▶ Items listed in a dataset
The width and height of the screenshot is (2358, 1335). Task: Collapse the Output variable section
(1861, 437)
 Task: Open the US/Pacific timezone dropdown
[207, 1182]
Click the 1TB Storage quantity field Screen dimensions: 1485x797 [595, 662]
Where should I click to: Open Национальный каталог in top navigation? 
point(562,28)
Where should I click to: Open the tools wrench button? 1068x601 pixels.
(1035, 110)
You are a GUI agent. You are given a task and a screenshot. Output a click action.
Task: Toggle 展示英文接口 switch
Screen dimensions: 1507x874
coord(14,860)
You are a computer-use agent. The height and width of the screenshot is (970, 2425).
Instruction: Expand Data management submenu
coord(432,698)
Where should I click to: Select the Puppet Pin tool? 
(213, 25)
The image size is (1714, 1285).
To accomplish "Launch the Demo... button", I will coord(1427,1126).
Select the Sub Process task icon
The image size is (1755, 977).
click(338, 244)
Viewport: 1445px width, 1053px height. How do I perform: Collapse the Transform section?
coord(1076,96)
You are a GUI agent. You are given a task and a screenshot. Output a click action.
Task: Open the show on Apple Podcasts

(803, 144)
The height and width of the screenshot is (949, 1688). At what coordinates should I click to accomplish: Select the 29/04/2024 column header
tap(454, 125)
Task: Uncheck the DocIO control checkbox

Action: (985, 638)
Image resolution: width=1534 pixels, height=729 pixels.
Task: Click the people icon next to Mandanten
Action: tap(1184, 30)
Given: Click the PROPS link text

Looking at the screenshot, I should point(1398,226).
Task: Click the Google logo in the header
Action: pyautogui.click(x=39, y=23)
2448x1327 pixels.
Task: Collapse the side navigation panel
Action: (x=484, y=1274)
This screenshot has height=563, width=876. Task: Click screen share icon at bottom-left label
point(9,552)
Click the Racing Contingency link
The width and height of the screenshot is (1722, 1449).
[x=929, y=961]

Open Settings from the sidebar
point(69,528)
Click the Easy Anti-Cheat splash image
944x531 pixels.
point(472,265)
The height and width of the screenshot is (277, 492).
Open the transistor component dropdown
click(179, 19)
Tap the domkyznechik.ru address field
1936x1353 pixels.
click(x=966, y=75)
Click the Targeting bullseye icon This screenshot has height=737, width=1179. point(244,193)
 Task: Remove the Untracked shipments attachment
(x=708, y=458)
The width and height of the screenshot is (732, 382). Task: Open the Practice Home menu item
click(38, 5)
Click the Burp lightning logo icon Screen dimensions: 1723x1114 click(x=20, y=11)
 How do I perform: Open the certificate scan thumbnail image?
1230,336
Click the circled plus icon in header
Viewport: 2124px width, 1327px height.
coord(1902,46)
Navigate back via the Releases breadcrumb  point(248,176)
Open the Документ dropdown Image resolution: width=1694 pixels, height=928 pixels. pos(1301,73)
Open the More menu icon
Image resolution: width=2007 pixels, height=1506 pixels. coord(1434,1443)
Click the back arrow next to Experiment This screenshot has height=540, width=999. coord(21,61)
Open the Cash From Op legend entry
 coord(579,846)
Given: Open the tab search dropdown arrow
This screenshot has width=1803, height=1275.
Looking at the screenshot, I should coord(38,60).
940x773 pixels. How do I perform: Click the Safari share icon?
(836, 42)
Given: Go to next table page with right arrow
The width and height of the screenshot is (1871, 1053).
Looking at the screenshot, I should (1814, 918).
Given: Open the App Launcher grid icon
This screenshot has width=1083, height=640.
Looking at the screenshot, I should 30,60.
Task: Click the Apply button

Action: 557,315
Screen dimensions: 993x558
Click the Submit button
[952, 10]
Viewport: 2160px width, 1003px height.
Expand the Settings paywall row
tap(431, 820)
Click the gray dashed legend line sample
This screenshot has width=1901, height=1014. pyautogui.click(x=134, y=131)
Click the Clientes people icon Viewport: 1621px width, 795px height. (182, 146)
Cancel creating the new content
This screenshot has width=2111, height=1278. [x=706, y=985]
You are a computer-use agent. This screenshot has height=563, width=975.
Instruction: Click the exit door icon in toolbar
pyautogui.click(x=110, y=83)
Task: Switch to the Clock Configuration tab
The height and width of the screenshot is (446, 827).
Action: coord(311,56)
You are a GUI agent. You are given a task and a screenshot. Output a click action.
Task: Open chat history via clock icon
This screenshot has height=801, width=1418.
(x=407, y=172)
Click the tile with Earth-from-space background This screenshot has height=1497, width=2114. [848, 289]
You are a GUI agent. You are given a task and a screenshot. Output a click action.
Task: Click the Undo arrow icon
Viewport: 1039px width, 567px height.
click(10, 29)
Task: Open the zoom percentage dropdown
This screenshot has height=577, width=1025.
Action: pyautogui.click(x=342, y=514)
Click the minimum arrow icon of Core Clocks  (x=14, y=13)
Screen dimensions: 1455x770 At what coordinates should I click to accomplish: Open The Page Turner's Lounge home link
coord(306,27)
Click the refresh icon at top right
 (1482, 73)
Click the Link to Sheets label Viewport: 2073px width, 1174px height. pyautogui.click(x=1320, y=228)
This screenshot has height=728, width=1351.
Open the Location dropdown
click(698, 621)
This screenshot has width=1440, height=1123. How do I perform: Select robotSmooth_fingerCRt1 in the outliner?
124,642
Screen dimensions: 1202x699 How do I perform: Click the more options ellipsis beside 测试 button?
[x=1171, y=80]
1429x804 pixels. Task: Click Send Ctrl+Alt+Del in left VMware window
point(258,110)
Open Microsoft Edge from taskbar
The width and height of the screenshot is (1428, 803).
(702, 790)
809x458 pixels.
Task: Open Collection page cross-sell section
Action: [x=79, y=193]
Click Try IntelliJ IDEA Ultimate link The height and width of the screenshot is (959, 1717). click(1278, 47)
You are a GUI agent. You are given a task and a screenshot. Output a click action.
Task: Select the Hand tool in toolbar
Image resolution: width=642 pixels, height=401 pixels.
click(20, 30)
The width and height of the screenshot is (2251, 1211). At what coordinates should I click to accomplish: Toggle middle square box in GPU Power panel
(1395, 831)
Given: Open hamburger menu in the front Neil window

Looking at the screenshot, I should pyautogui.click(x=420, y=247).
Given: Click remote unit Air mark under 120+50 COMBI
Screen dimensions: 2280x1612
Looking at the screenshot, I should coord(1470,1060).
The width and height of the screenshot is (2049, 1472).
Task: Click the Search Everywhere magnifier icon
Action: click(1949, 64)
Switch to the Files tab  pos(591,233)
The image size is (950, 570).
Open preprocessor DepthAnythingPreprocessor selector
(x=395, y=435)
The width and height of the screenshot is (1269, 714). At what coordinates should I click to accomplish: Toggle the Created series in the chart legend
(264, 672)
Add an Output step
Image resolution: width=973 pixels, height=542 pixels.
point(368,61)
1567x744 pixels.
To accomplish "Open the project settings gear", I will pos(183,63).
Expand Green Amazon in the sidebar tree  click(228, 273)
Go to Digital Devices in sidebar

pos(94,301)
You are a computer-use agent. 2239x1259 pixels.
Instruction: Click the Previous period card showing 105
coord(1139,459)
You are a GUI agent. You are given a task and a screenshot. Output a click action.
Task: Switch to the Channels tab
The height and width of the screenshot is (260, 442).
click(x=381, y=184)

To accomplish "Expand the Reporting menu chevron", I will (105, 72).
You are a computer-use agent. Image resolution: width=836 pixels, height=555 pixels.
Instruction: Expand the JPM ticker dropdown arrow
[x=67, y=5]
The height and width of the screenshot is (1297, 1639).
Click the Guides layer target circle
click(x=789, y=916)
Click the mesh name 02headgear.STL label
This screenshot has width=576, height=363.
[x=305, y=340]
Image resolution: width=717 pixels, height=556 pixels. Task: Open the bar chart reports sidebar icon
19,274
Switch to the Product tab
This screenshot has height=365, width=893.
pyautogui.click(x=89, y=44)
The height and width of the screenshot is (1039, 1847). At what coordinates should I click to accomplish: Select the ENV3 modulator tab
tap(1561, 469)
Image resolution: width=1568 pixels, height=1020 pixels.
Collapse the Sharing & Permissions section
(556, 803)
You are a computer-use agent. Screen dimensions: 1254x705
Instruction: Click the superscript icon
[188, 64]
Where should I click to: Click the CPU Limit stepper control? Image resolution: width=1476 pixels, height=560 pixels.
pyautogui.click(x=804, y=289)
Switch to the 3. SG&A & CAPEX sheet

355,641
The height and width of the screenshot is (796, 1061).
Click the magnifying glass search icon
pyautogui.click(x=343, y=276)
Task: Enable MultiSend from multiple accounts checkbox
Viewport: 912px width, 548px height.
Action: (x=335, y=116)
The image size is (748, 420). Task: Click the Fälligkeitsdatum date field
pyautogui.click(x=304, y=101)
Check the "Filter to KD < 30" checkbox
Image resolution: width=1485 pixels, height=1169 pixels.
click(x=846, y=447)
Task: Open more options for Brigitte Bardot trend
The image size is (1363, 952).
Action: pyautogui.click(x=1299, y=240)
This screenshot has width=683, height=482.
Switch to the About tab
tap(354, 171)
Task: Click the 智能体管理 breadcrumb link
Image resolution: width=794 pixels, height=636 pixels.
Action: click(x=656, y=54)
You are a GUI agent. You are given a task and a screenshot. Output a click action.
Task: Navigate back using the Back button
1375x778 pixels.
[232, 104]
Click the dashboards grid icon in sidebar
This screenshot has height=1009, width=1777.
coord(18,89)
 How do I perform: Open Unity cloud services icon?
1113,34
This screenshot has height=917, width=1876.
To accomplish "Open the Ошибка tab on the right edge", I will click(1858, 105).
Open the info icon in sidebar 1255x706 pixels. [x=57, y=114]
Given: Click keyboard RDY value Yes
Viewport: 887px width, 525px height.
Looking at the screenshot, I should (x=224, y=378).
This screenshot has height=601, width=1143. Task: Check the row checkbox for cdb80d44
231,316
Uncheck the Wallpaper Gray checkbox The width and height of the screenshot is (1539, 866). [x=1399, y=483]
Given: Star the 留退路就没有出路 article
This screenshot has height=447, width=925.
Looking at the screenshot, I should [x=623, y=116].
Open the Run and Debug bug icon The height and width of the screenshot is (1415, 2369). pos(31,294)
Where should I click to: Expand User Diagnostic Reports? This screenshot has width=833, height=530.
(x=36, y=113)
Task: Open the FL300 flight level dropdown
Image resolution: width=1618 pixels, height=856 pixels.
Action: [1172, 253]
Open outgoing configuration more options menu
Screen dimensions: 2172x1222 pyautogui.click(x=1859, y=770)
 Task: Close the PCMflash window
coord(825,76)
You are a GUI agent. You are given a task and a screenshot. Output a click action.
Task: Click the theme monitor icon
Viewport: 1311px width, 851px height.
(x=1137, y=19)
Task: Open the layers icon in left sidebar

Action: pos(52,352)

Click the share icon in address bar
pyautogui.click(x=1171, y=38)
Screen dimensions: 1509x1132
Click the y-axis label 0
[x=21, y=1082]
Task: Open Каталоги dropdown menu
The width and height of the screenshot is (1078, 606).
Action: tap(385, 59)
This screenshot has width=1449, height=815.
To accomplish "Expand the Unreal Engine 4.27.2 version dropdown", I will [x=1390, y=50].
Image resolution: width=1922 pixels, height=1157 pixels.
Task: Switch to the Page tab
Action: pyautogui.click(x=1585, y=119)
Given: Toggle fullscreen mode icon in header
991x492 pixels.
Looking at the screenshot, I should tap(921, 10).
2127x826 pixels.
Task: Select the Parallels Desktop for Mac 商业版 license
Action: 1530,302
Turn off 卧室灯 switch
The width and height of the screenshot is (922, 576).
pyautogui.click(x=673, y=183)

▶ ACTION ITEM
Set down precisely the lines above between the line holding "Switch to the About tab" and the line holding "Given: Click keyboard RDY value Yes", inclusive, and nothing beyond them.

▶ ANSWER
Switch to the About tab
tap(354, 171)
Task: Click the 智能体管理 breadcrumb link
Image resolution: width=794 pixels, height=636 pixels.
Action: click(x=656, y=54)
You are a GUI agent. You are given a task and a screenshot. Output a click action.
Task: Navigate back using the Back button
1375x778 pixels.
[232, 104]
Click the dashboards grid icon in sidebar
This screenshot has height=1009, width=1777.
coord(18,89)
 How do I perform: Open Unity cloud services icon?
1113,34
This screenshot has height=917, width=1876.
To accomplish "Open the Ошибка tab on the right edge", I will click(1858, 105).
Open the info icon in sidebar 1255x706 pixels. [x=57, y=114]
Given: Click keyboard RDY value Yes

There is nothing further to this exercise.